Fig. 4. Effect of pH on the cellular localization of GadB wt (left panels) and GadBΔ1–14 (right panels). Upper panels: 10% SDS–PAGE of cell supernatants (S, 20 µg), obtained after cell lysis and centrifugation to remove cell debris; the cytoplasmic (C, 20 µg) and membrane (M₁, 20 µg) fractions were obtained as described in Materials and methods. For GadB wt, an additional lane (M₂) represents the 1% lauroyl sarcosine-solubilized membrane fraction after the last ultracentrifugation, still containing some GadB wt. Molecular weight (kDa) standards are shown in the middle of the right panel and on the left hand side of the left panel. The vertical bar between panels refers to the anti-GadB probed region. Lower panels: immunoblot analysis of samples as in upper panel, probed with anti-GadB polyclonal antibodies. Due to the different amount of GadB (wt or mutant) present in the cell supernatant (S) the loadings were 2.5–2.8 µg for GadB wt and 8.4–8.9 µg for GadBΔ1–14. The C, M₁ and M₂ fractions were loaded according to the total protein partition between these fractions, with respect to S. The decarboxylase activity is in total units (U × 10³, upper line) and as a percentage (%, lower line) with respect to the cell supernatant (S = 100%).
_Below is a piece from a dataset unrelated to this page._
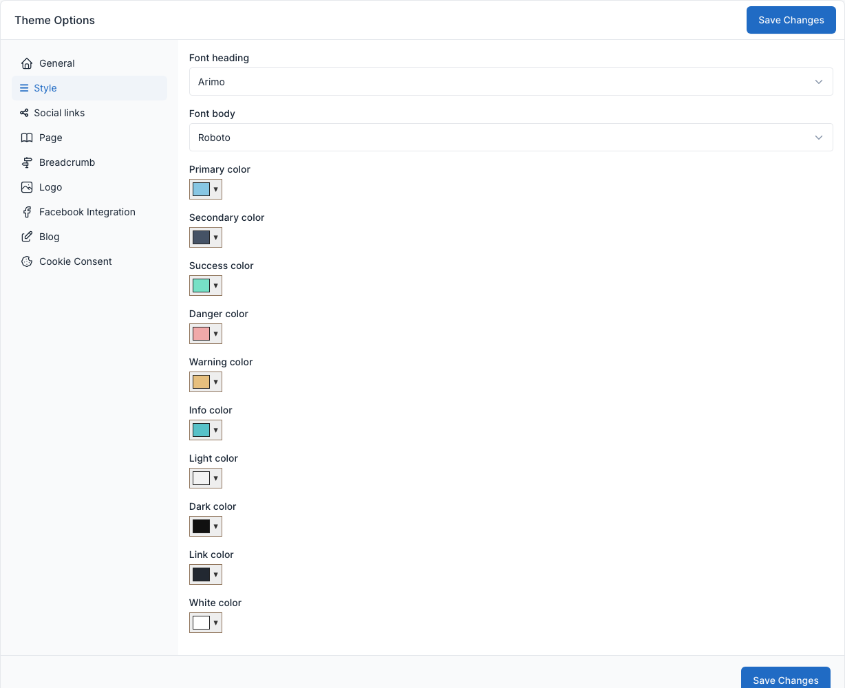Click the top Save Changes button
This screenshot has width=845, height=688.
[791, 20]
The values with an asterisk refer to the decarboxylase activity present in the resuspended membrane fraction before separation from the insoluble material, thus allowing measurement of the enzyme still present in the M₂ fraction. The reported activity values represent the means of three independent experiments, with a variation that does not exceed 10% of the stated value.

Fig. 5. Effect of pH on the absorbance spectra of GadBΔ1–14. Spectra of GadB (6.9 µM) were determined in 0.1 M Na acetate in the pH range 3–7.15. Spectra at pH 3.20, 5.05, 5.25, 5.34, 5.47, 5.55, 5.88 and 7.15 are shown. In the inset, the pH variation at 418 nm is represented. The solid line is that of best fit to equation 1 (Materials and methods), with pK = 5.46 ± 0.01, Abs_HnE = 0.0604 ± 0.0005, Abs_E = 0.0095 ± 0.0007 and n = 3.0 ± 0.2. Curve fitting obtained by using the 338-nm absorbance readings gave similar pK and n values (pK = 5.45 ± 0.017; n = 2.4 ± 0.2).

Fig. 6. Active site views. (A) Active sites of GadB (neutral pH, grey and atom colours) and DDC (yellow and atom colours) superimposed. For clarity, no water molecules are shown. Asterisks indicate the two Cys residues of GadB (Cys130 and Cys165), which may form a disulfide bridge. (B) Active site of GadB at low pH. The final 2mF_o – DF_c electron density for PLP, Lys276 and the bound acetate is contoured in green at 1σ level. (C) Model for the external aldimine intermediate with glutamate. Relevant hydrogen bonds appear as green dotted lines, bound water molecules as red spheres.